President Obama signs the CISA bill into law

Dec 19, 2015 22:47 GMT  ·  By

CISA, the Cybersecurity Information Sharing Act, has passed the US House of Representatives and the US Senate in one single day, packaged, or more accurately, sneakily hidden inside a generic, omnibus budget bill.

In one of the most outrageous and shameful acts of government, US leadership has completely ignored cries from both the US population, privacy watchdogs, and even Silicon Valley companies, which have been extremely critical, vocal, and aggressive against CISA.

Even worse, the CISA variant that passed with the omnibus budget bill, also removed any NSA-unfriendly clauses, and now gives even more power to government agencies, like the Department of Homeland Security, the FBI, and the NSA, to snoop through any online communications.

CISA comes to replace the Patriot Act just in due time

All of this is extremely ironic but makes sense in the big picture. After many years of criticism and attempts from user privacy advocates to get the Patriot Act shut down, they achieved this last summer. The last provisions that allowed the NSA to collect metadata about user phone calls ended on November 29. Less than three weeks later, the new CISA bill was passed.

Companies were not thrilled about CISA in its first variant, and they're not too excited about this version either.

"The new provisions of CISA appear to not offer any incentive to anonymize the data that will be shared between businesses and the government, which is a problem," says Joseph Pizzo, field engineer at Norse, a global leader in live attack cybersecurity intelligence, founded by former law enforcement and intel officials.

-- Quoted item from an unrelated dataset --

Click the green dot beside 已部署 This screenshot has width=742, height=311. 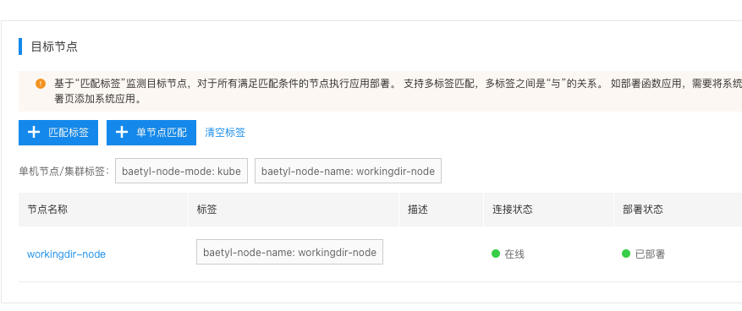pos(626,254)
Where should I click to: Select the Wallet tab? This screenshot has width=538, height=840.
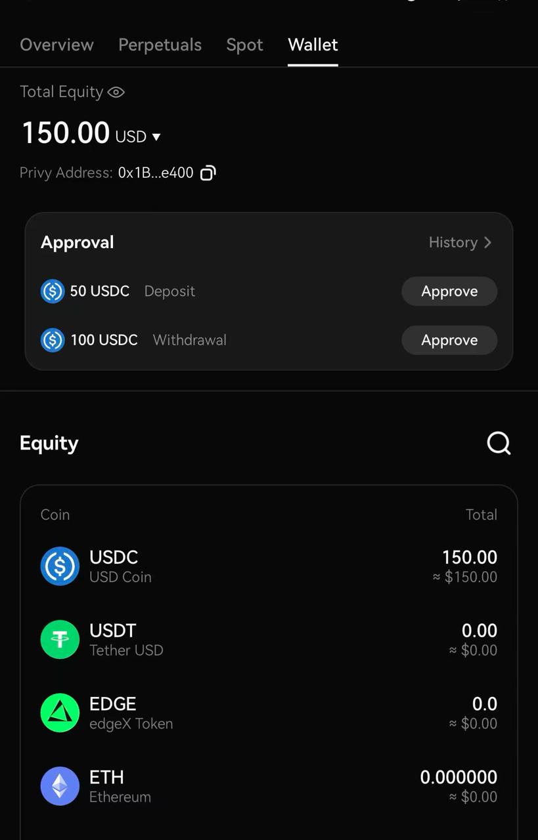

"The initial proposal of CISA had a bare minimum of provisions to offer some type of privacy protection, but not enough. What we’re seeing now is that these few provisions have been stripped away and there is no longer a requirement to proxy the data through the DHS," Mr. Pizzo told Softpedia.

"With the changes, organizations can now directly share raw data with several agencies with no protection or anonymity. There may have been a small cost associated with anonymizing the data, but now that this requirement has been removed and organizations may feel that they’re helping, I don’t foresee any work moving forward to protect consumer data."

Some companies might fight the law by using stronger encryption

"There are a few large key players that may enforce some type of anonymity and tokenization of data or continue with business as usual as it applies to their customer and partner data. Companies like Apple and Twitter, who have been very vocal with their opposition, may have a loud enough voice and large enough customer base to further protect the privacy of their customers," Mr. Pizzo explains.

"Those companies that have been silent or on the line between supporting and opposing CISA may have to pick a side. A large number of security practitioners will oppose CISA and do their best to push end users to be more thoughtful about privacy protection."

"Unfortunately, it will fall on the consumers to make use of the tools to protect their privacy and choose which organizations they feel most secure with."

President Obama, one of CISA's biggest supporters, signed the omnibus budget bill into law, giving US agencies official powers to eavesdrop on everyone's Internet communications. This time around, everything was done out in the open, so whistleblowers like Edward Snowden have lost their power.